There might be specific configurations or limitations within the Raspberry Pi causing the delay. Check for any background processes or resource limitations that could be impacting the performance.


My application performs 3 API calls: Google Speech-to-text | Google Translate text-to-text | Google text-to-Speech. Those API Calls ALWAYS take 80 seconds , 20s & 80s respectively.

The consistent and specific durations of the delays in your application's API calls to Google services (80 seconds for Speech-to-Text, 20 seconds for Translate, and 80 seconds for Text-to-Speech) suggest a pattern that might be rooted in how these calls are handled either on the Raspberry Pi or within the network infrastructure.
Use monitoring tools to observe CPU usage, memory, and network activity on the Raspberry Pi during the API calls. That might reveal resource bottlenecks.

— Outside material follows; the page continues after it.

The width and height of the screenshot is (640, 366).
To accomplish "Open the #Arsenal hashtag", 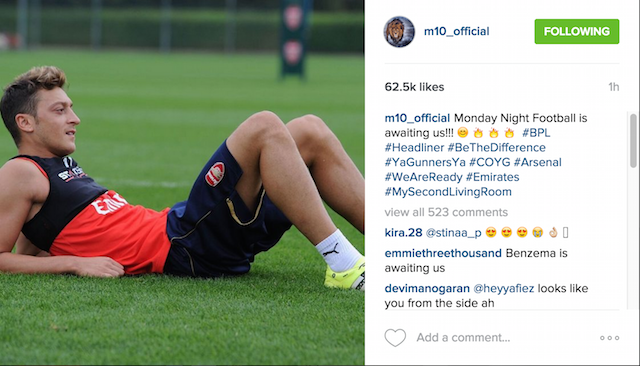I will (x=538, y=162).
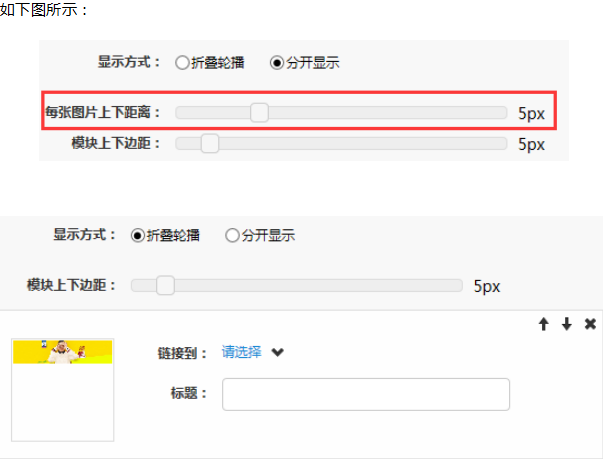Click the 标题 label

coord(189,394)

Regarding Google Speech-to-Text (80 seconds delay), as mentioned before, implement asynchronous calls to see if it reduces the wait time. And consider breaking the audio data into smaller segments before sending it to the API, as it might be easier to process smaller chunks more quickly.
Double-check that the audio format and sampling rate are optimized for Google's API.

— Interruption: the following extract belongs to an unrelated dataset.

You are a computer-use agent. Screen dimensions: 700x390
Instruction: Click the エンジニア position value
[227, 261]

For Google Translate (20 seconds delay), check if the size of the text being translated affects the response time. Try with shorter and longer texts to see if there is a pattern. Since this service seems to have a shorter delay, it might be more related to network latency. A detailed network analysis might reveal more insights.

And for Google Text-to-Speech (80 seconds delay), test with varying complexities of text to see if it affects the processing time. Similar to Speech-to-Text, make sure the request is optimally formatted and does not contain unnecessary data or headers.

For all three services, the fact that both Speech-to-Text and Text-to-Speech take exactly 80 seconds may indicate a common bottleneck, possibly in the way audio data is handled. Determine how much time is spent processing data locally on the Raspberry Pi versus the time taken in cloud processing and network transmission. That could be done by timing the different stages of your application's workflow.
And verify that your API key is correctly configured and that you are not hitting any usage quotas or limits that might throttle the speed of your requests.

If possible, run the same application on a different platform or device. If the delays significantly differ, it might indicate an issue specific to the Raspberry Pi's hardware or configuration.